**Your assignment**
The line that contains "Task: Open the 收藏夹 tab" marks the start. Please set it down, with every later line of the data, exactly and without pictures.

----- Extracted material -----

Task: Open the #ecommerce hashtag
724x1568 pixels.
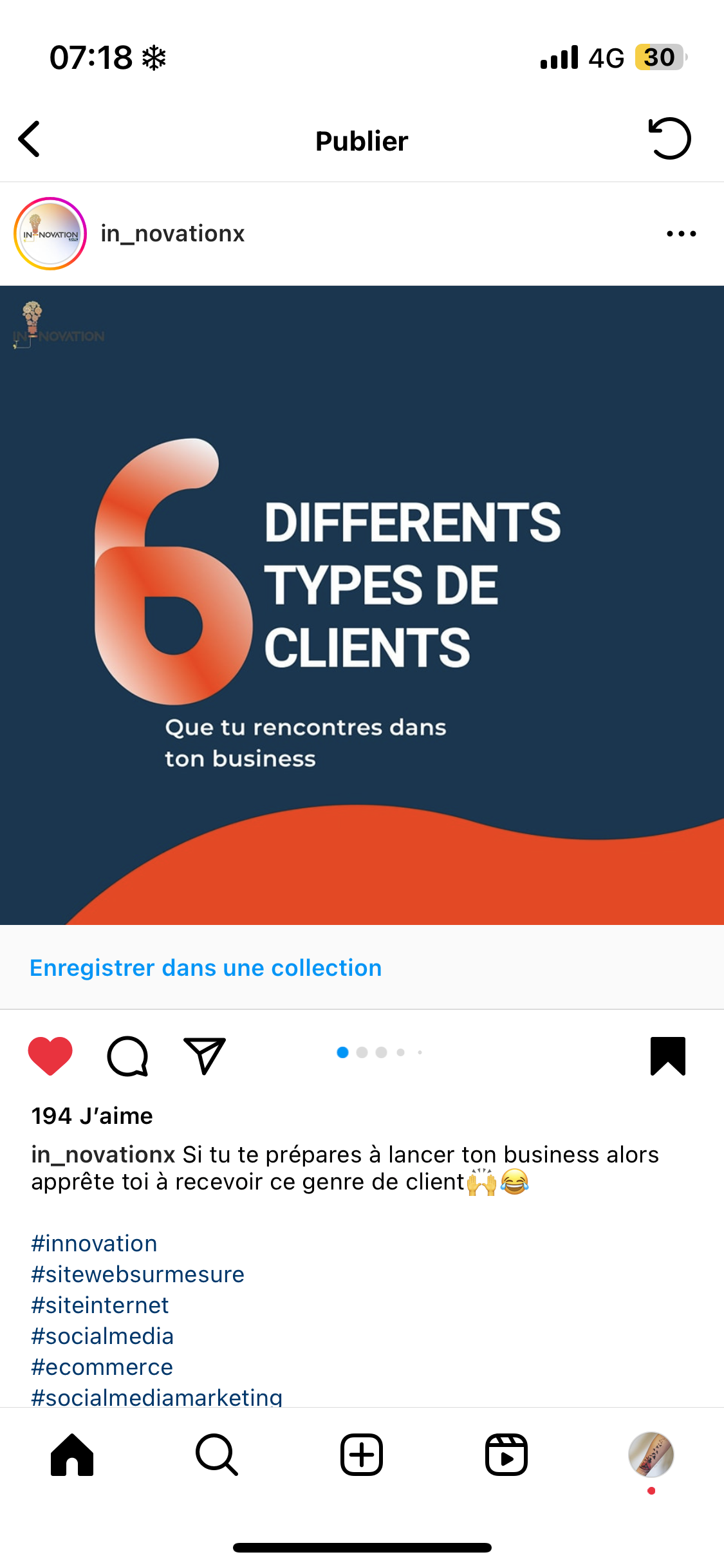Action: click(102, 1367)
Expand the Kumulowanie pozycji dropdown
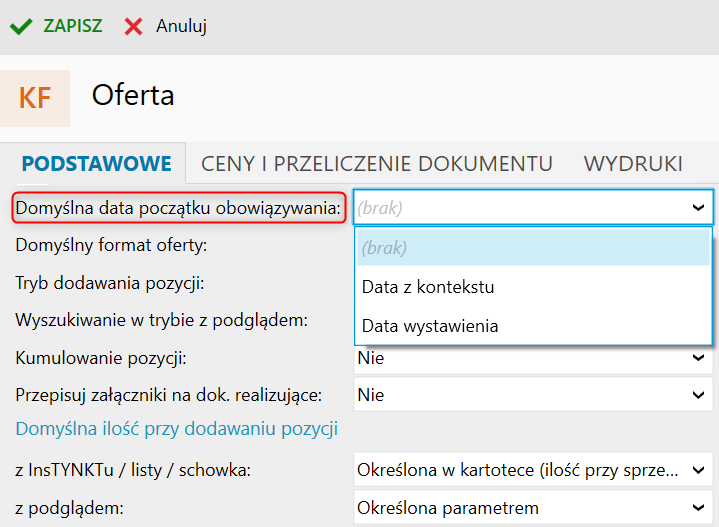 [697, 357]
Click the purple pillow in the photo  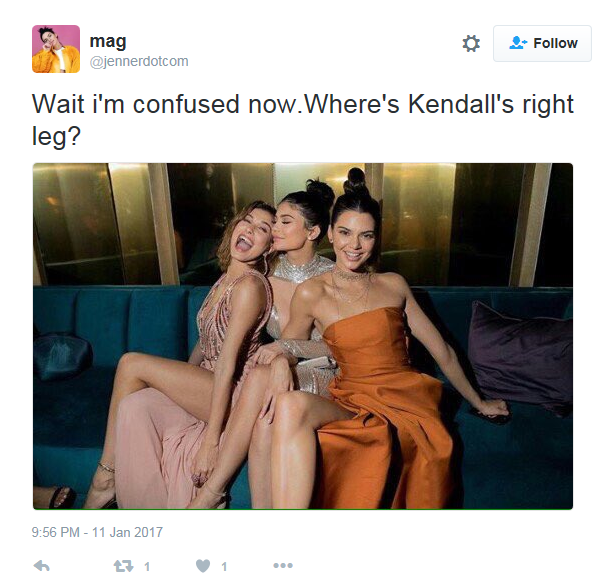(x=521, y=357)
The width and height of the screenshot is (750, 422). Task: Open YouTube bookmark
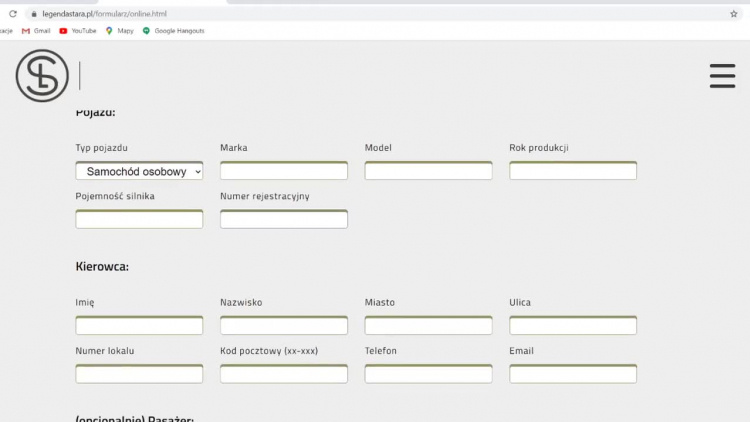(x=78, y=31)
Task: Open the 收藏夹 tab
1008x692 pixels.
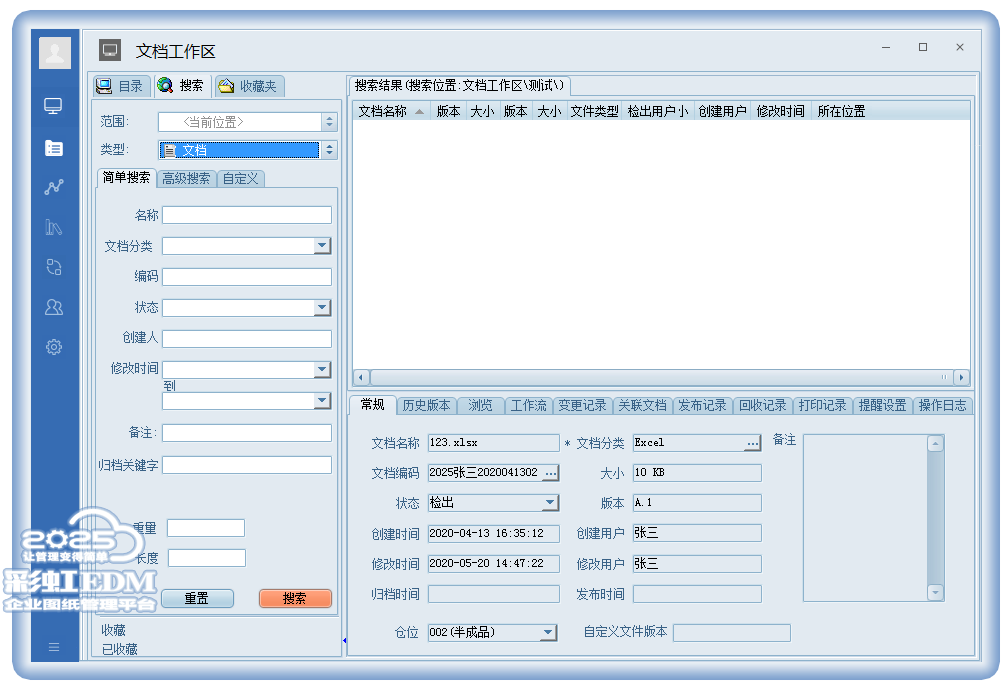Action: [250, 86]
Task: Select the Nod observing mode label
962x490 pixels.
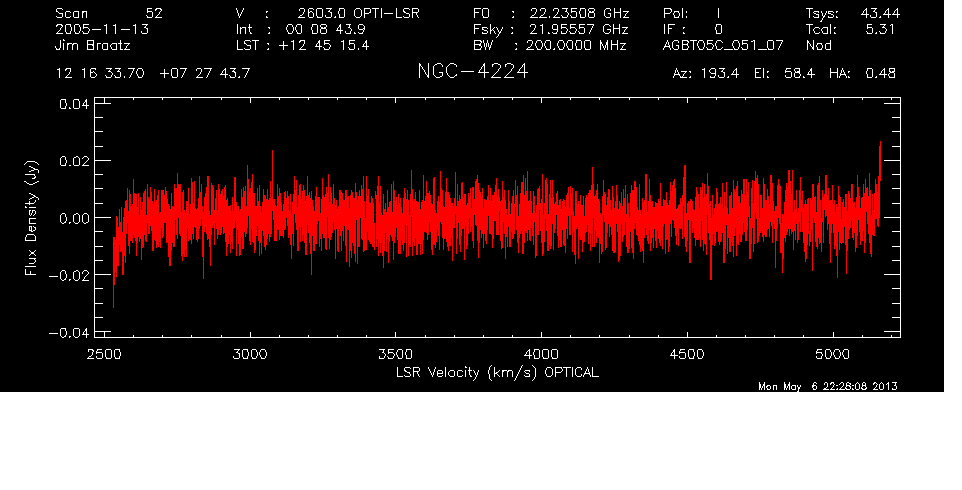Action: [x=818, y=46]

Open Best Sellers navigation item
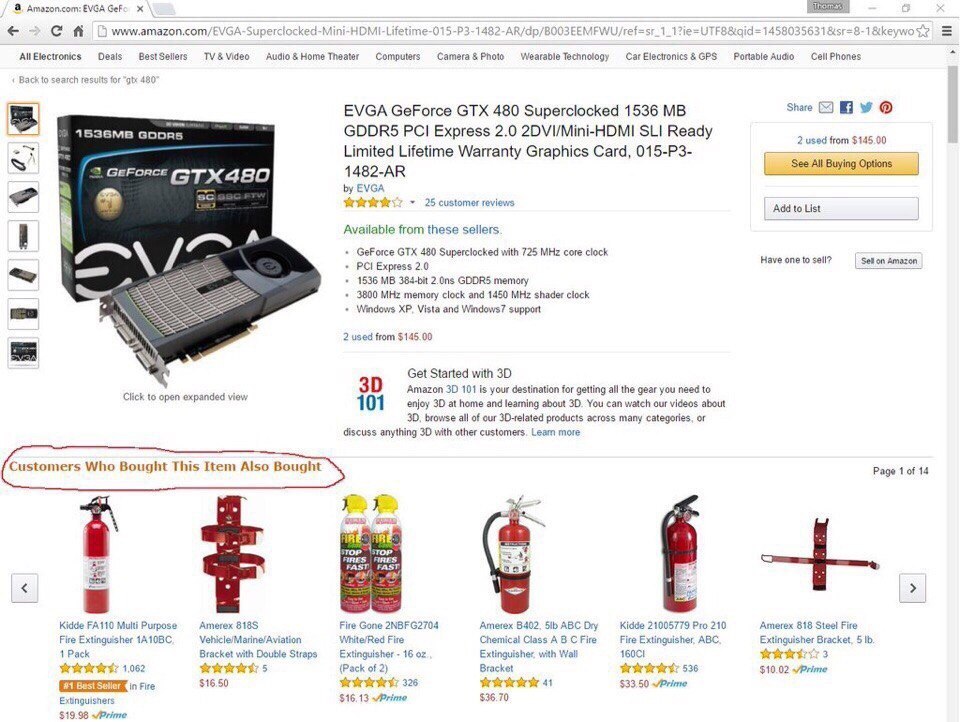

-----

**Task answer**
Task: Open the 收藏夹 tab
1008x692 pixels.
Action: [250, 86]
Task: Select the Nod observing mode label
962x490 pixels.
Action: [x=818, y=46]

Open Best Sellers navigation item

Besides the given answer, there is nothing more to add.